Aufnahme: 2013

Erinnerungskreuz an der Torstraße

In Heisterbachrrott: Anno 1804 dotverkalt
 Gedenkkreuz kam zu neuen Ehren

In Heisterbacherrott, in den Putz eines Hauses in der Torstraße eingelassen, befindet sich ein kleines Kreuz mit der Inschrift:
 
                             A(nn)O 1804                       Anno 1804
                              D 24 MERTZ                      den 24 März 
                          IST HIER DOTVER              ist hier Tod verkalt
                        KALT DER EHRSAME                 der ehrsame 
                         IUNGESEL IOHANS             Junggesell Johannes
                           SCHUEREN AUS                     Schueren aus
                                HEISTER                              Heister-
                               BACHEROT                          bacherrott

Diese Inschrift besagt also, dass am 24. März 1804 der Junggeselle Johannes Schueren aus Heisterbacherrott erfroren ist.
Das Kreuz wurde bei Ausschachtungsarbeiten zum jetzigen Wohnhaus gefunden. Der Besitzer hat es gesäubert und sicher in die Hauswand eingebaut.
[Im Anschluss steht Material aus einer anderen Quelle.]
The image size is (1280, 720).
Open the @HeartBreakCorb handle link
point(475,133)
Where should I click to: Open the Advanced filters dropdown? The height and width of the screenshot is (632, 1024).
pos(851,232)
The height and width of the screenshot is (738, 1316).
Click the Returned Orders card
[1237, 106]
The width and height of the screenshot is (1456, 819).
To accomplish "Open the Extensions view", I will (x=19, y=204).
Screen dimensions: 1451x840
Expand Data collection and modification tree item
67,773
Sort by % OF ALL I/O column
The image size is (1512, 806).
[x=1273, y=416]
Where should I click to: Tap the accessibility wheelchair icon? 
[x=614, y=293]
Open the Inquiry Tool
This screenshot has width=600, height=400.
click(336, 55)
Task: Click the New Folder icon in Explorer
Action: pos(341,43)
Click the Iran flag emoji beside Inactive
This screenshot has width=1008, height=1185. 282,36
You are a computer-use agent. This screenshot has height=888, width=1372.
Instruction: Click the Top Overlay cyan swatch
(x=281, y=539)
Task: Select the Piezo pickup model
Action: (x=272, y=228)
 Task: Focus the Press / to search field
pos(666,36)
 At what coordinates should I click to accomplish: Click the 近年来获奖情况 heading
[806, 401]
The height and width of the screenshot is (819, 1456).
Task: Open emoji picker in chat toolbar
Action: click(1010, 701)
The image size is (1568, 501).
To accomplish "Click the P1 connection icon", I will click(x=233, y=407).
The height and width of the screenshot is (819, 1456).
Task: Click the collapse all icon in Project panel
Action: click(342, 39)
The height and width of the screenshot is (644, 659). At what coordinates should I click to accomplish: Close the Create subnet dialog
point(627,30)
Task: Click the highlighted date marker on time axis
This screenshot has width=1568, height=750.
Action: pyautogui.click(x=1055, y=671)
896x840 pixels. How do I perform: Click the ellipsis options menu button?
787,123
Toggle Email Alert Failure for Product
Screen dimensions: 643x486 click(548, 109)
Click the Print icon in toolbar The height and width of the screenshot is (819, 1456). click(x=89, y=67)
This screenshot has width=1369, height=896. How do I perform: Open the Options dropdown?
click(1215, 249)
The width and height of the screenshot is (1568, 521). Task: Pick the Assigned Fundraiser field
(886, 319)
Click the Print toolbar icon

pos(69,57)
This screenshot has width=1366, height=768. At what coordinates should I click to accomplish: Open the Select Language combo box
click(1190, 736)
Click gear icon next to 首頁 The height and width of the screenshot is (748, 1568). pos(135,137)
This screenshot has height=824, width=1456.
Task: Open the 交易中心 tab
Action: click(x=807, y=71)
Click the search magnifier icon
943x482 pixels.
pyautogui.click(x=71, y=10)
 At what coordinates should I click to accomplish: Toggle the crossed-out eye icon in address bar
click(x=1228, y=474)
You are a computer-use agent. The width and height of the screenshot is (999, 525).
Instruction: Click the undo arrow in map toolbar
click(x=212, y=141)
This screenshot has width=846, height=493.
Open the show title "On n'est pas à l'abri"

Eine versuchte Nachforschung im Sterberegister der Pfarrei Niederdollendorf, zu der Heisterbacherrott immer gehört hatte, war zunächst erfolglos, da die Unterlagen bis zum Jahre 1810 dem Personenstandarchiv in Brühl zur Archivierung übergeben worden sind. Eine Nachforschung in Brühl brachte zwei Aufschlüsse:

Der Jahrgang 1804 des Sterberegisters von Niederdollendorf zeigt eine Überschrift, die den Inhalt des bekannten Spruches wiedergibt, dass keiner Tag und Stunde des Todes kennt. Sie lautet: „Mors est Certa In Certa DIes In CertIor hora (Der Tod ist bestimmt / am bestimmten Tag / zur bestimmten Stunde). Diese lateinische Inschrift ist ein Chronikon, in dem in dem römischen Zahlbuchstaben das Jahr 1804 zu addieren ist, das Jahr dieses Registerjahrganges.

In diesem Register nun steht an vierter Stelle: Jo(hann)es Schüren loßledig ein Leinenweber von Hbroth Haus 27 ist den 5. März in einem graben Nächst bei Hbroth dod gefunden worden und nach geschehener Besichtigung / die ihn für verkalt erklärte / den 6. von mir auf hiesigem KirchHof begraben worden. alt 20 Jahr.

Eine weitere Nachforschung nach dem Geburtsjahr dieses Johannes Schüren ergab im Geburtsregister von Niederdollendorf (ebenfalls in Brühl) im Jahrgang 1783 die folgende Eintragung (hier verkürzt wiedergegeben wegen teilweiser schwer zu entziffern- der, schlechter oder verblasster Schriftzüge):
14. Dezembris Bapdisatus est Joannes filius legitimus Apolinarius  Schüren et Elisabetha Quincks . . Testes bapdismi fuerunt Jo.es Schüren et Apolonia Quincks ... (Am 14. Dezember ist getauft worden der legitime Sohn des Apolinaris Schüren und der Elisabeth Quincks . . . Zeugen der Taufe sind gewesen Johannes Schüren und Apolonia Quincks ... )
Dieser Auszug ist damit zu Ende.